Not knowing where you are or what you’re doing—or more importantly, who you’re doing it with—is a lot like being left at the bottom of a pit or free-falling without a net. Whenever I’m running errands or doing something new and interesting, the entire experience is lessened because I can’t tell or share it with you. I can’t add it to our war chest. I can’t call you to say, “You’ll never believe what I saw at the mall” or “I wish you were here” or “I’ll be home in 20 minutes, do you need anything?” I live 30 minutes away from you, and it feels as if you’ve never stood beside me, never been inside of me, and all of the experiences we ever accumulated over the past decade belong to the dust now, like a project I’ll never be able to see to fruition, all that hard work wasted. A pretty dream in my head.

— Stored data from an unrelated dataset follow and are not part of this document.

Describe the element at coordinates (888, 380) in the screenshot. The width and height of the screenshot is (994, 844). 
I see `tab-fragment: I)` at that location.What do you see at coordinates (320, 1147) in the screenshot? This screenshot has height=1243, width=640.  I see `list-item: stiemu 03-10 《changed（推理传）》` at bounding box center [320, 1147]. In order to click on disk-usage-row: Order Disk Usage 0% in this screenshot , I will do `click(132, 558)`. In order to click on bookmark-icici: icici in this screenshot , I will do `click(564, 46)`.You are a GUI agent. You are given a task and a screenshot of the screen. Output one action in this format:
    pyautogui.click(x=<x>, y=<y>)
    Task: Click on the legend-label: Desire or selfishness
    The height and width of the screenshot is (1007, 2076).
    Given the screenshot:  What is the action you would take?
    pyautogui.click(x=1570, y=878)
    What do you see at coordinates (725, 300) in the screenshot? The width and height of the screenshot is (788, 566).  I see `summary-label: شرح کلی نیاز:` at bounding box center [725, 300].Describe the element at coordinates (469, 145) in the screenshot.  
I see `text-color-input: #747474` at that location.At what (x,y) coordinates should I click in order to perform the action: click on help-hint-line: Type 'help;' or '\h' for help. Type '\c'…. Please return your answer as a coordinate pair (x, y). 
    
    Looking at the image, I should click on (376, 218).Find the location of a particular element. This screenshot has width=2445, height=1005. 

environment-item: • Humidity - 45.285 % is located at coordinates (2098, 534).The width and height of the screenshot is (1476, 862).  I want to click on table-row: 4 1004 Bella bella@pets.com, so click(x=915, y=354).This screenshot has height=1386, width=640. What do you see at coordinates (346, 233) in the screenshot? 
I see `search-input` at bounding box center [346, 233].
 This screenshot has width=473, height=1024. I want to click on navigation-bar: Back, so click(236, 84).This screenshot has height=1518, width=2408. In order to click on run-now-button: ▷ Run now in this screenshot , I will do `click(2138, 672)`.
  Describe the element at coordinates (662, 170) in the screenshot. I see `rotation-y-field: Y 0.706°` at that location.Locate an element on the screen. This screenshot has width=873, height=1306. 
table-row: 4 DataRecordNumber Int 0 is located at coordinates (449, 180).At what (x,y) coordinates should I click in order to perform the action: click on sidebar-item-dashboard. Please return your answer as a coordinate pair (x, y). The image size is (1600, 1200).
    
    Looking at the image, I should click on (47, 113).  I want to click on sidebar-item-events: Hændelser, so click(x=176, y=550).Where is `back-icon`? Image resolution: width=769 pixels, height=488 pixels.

I know that I left. I wish I could tell you and the entire world with a straight face that I left our problems, not you, but that’s splitting hairs and I won’t say it for the sake of sounding profound. I don’t know what I want, but I want you enough to know that this is not what I want. I want to turn around and find you there. I want to know where you are, because even if I’m not there, I want to know that I will be.
Everywhere. How can you be everywhere when you’re not here?
And where else can I go when you’re gone forever?